21/03/2024 15:28

What are regulations on foreign exchange in Vietnam?

What are regulations on foreign exchange in Vietnam?

There are only 17 Cases allowed to use foreign exchange in the territory of Vietnam.

In Vietnam, the management and use of foreign currency is governed by the Ordinance on foreign exchange control 2005 (amended in 2013) and other relevant regulations.

Article 22 of the Ordinance on foreign exchange control, Article 3 of Circular 32/2013/TT-NHNN dated December 26, 2013 of the State Bank guiding the implementation of regulations on restricting the use of foreign exchange in the territory of Vietnam (amended by Circular 16/2015/TT-NHNN dated October 19, 2015) stipulates: In Vietnam’s territory, all transactions, payments, listing, advertisements, quotations, pricing, prices in contracts, agreements other similar forms (including conversion or adjustment of prices of goods and services, the value of contracts and agreements) of residents and non-residents are not allowed to be conducted in foreign exchange, except for cases permitted under the regulations of the State Bank of Vietnam.

> [Provided material]
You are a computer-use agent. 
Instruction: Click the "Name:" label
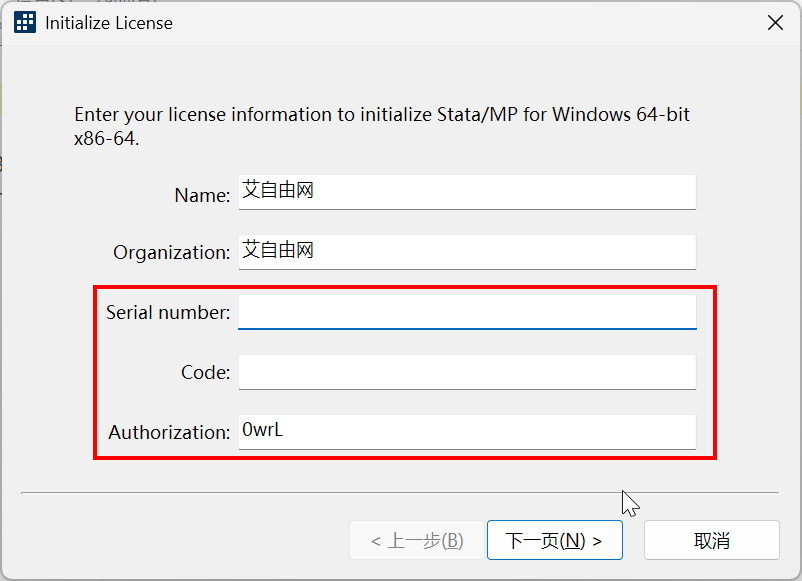click(x=202, y=196)
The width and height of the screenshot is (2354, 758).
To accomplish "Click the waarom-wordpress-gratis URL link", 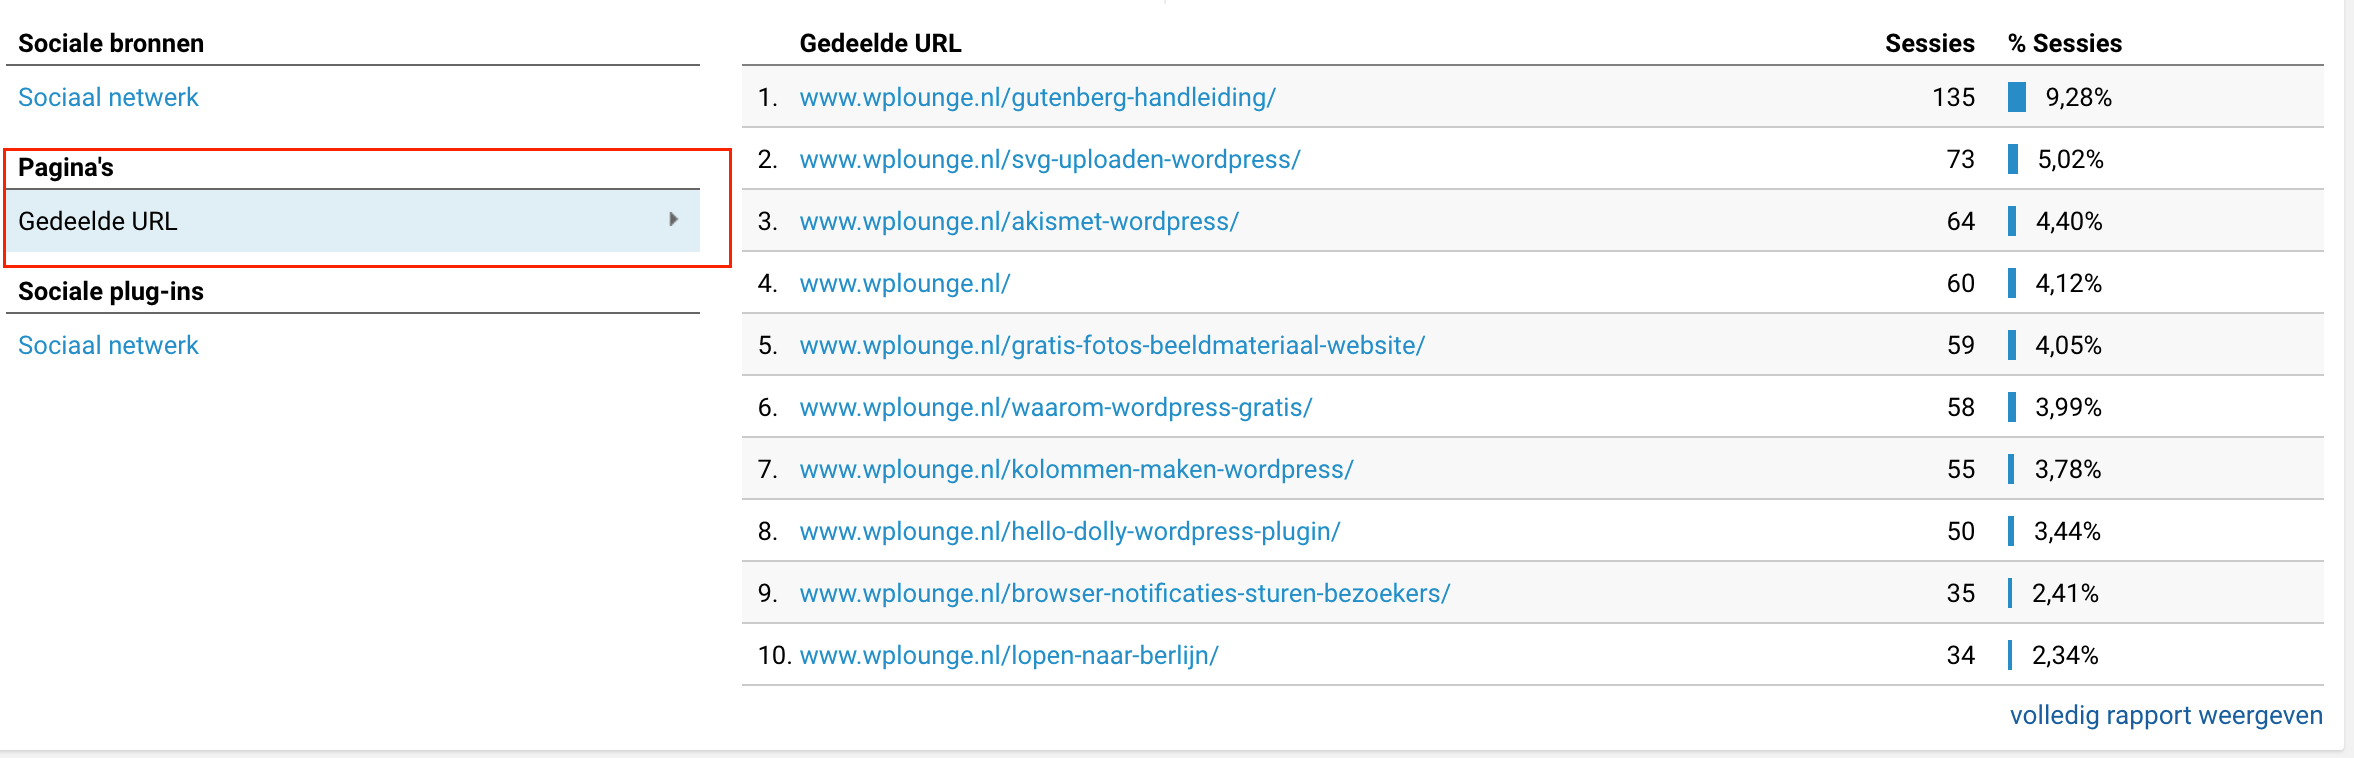I will [x=1055, y=407].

> [Parts of the exercise]
A. Based on the foreign exchange text, state whether each statement agrees with it: (i) The Ordinance on foreign exchange control dates from 2005 and was amended in 2013. (ii) Circular 32/2013/TT-NHNN is dated October 19, 2015. (iii) Only 17 cases are allowed to use foreign exchange in the territory of Vietnam.
B. Repeat word for word the part of the foreign exchange text starting with "21/03/2024 15:28" and going on through "territory of Vietnam.".
C. Write what comes next in the text on foreign exchange rules in Vietnam, after its final sentence.

> [Answers provided]
A.
(i) Yes: "the Ordinance on foreign exchange control 2005 (amended in 2013)"
(ii) No: "Circular 32/2013/TT-NHNN dated December 26, 2013"
(iii) Yes: "There are only 17 Cases allowed to use foreign exchange in the territory of Vietnam."

B.
21/03/2024 15:28

What are regulations on foreign exchange in Vietnam?

What are regulations on foreign exchange in Vietnam?

There are only 17 Cases allowed to use foreign exchange in the territory of Vietnam.

C.
I. 17 Cases allowed to use foreign exchange in the territory of Vietnam

According to Article 4 of Circular 32/2013/TT-NHNN (amended in 2015), the following cases are allowed to use foreign exchange in the territory of Vietnam

1. Customs agencies, police, border guard and other state agencies at border gates of Vietnam and bonded warehouses are allowed to list in foreign currency and collect in foreign currency by transfer or cash from non-residents for various taxes, charges for exit and entry visa, charges for provision of services and other charges and fees as prescribed by law.

2. Banks and non-bank credit institutions and branches of foreign banks licensed to do business and provide foreign exchange services (hereinafter abbreviated to the authorized credit institutions) are allowed for transactions, payments, listing, advertisements, quotations, pricing, prices in contracts, agreements in foreign exchange within the scope of business and foreign exchange services permitted by the State Bank of Vietnam (SBV) in accordance with laws.

3. Other organizations licensed to provide foreign exchange services are allowed for transactions and listing in foreign currency within the scope of foreign exchange service provision permitted by the State Bank of Vietnam (SBV) in accordance with laws.

4. Residents being entities with legal person status are allowed to transfer internal capital in foreign currency between their accounts with accounts of their dependent units that have no legal person status and vice versa.

5. Residents are allowed to contribute capital in foreign currency by transfer in order to perform foreign investment projects in Vietnam.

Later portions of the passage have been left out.